Democrats have much more positive views of the media overall
In our report on views on the media, Americans were asked a variety of questions about attitudes toward either the media generally or the media they use most often. Across the board, people feel more positive about the media they use than “the news media” in the abstract. And although evaluations of the news media in general are mostly negative, Democrats tend to have more positive evaluations of it than either Republicans or independents.
Democrats are more likely than Republicans or independents to say they trust the information they get from the news media in general “a lot,” that the news media keeps them very well informed on the important issues of the day, and that it is very accurate.
Republicans are more likely to say news organizations in general keep political leaders from doing their job, while Democrats and independents are more likely to say news organizations keep political leaders from doing things that shouldn’t be done.
Democrats also have more positive views of the specific media they use
While much attention is focused on partisan differences in views of media in the abstract, the research also finds differences when people are asked about media they actually use, including those they pay for.
Not only do Democrats have more positive attitudes toward the media overall, they also have more confidence in the news sources they use regularly. Data from both recent Media Insight Project studies—on who pay for news and views of the media—show that Democrats tend to have more trust in information from the media they use, while Republicans and independents are more skeptical of the media they use—even when they are paying for it.
Our research on paying for news asked respondents to cite a source they pay for, or a free source they rely on, and in both cases, Democrats are more likely to see the information they received from their source in a more positive light. Democrats are more likely than Republicans and independents to say both their free sources of news and their paid source of news are more reliable.
The same differences emerge among newspaper subscribers specifically. Seventy-four percent of Democrats say the newspaper they pay for is very or completely reliable compared with 52 percent of Republican subscribers and 52 percent of independents.
At the same time, according to the views on the media study, Democrats are more likely than both Republicans and independents to say the media they use most often are willing to admit their mistakes rather than try to cover it up. Fifty-five percent of Democrats say the media they use are willing to admit mistakes compared with 43 percent of Republicans and 43 percent of independents.
Then there are other signs of dissatisfaction. For instance, Republicans and independents are also more likely than Democrats to question the political leanings of the media they use.

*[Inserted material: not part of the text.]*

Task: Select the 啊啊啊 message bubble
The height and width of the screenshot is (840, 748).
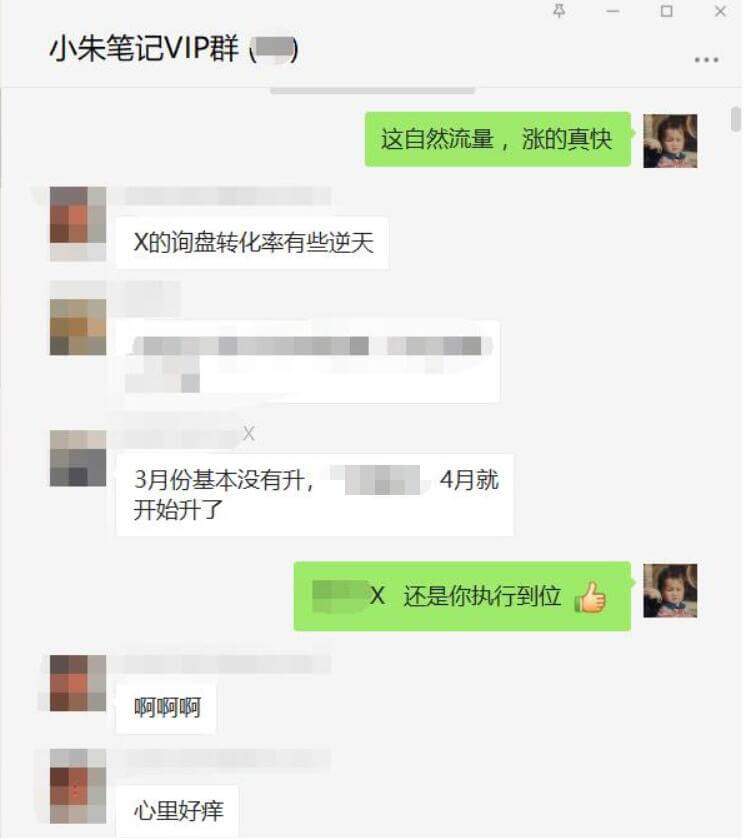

Seventy-eight percent of Democrats say the media they use is just about right in regards to their coverage compared with 63 percent of both Republicans and independents.

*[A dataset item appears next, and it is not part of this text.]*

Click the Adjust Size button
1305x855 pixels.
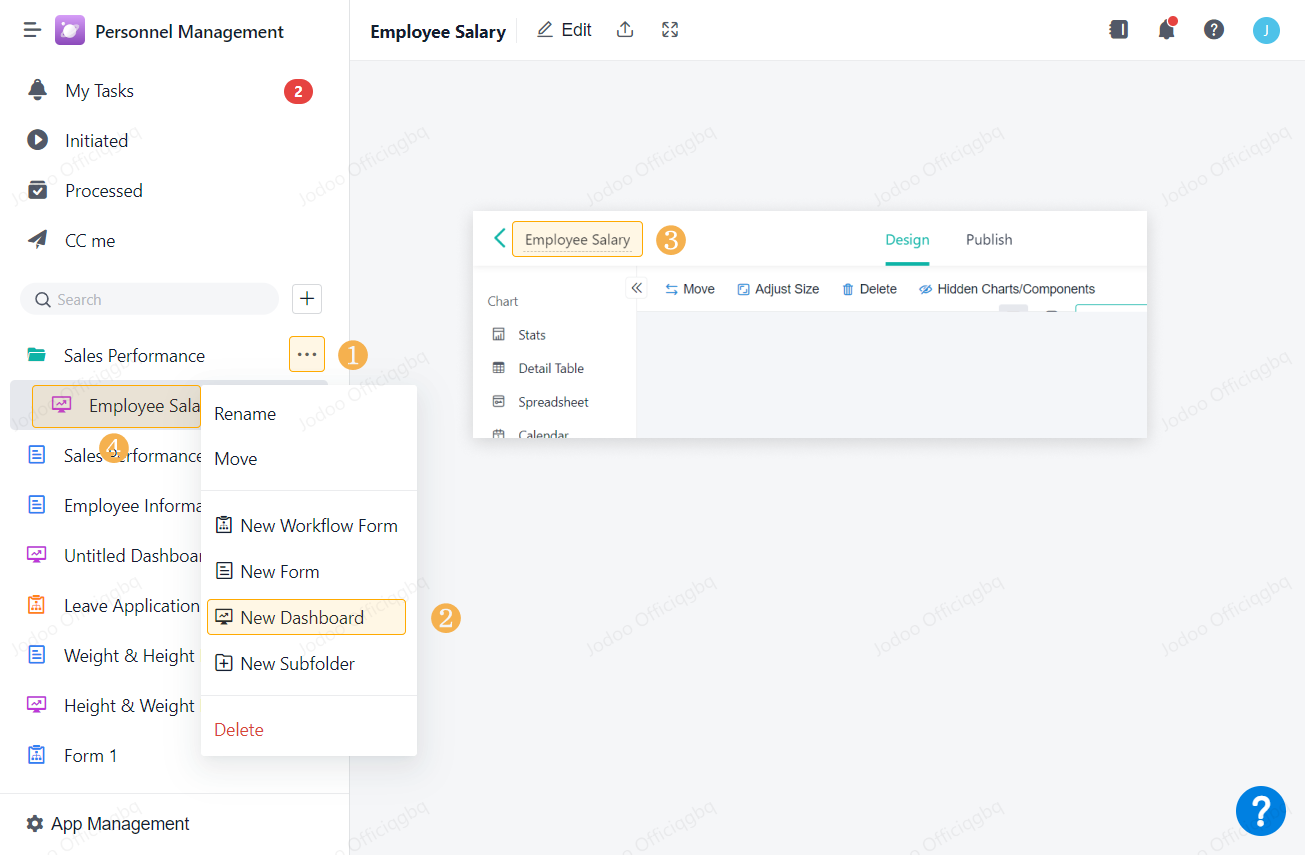778,288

Republicans are also more likely than both Democrats and independents to say the sources they use most often hurt democracy rather than protect democracy. Thirty percent of Republicans say the media they use hurt democracy compared with 19 percent of independents and just 12 percent of Democrats.
Another interesting discovery of partisan differences has to do with the distinction between news and opinion in media coverage. Democrats, for instance, are most likely to say it is easy for them to tell the difference between reporting and opinion in the news media generally (63 percent) compared to independents (53 percent), who are in turn more likely to say it is easy for them to do so than Republicans (42 percent). And Republicans are more than twice as likely as Democrats to say they find it difficult to tell the difference.
However, there are no significant partisan differences in telling the difference between opinion content and news reporting for the news media people use most often. Sixty-five percent of Democrats, 64 percent of Republicans, and 57 percent of independent say it is easy to tell the difference between opinion content and news reporting in the sources they use most often.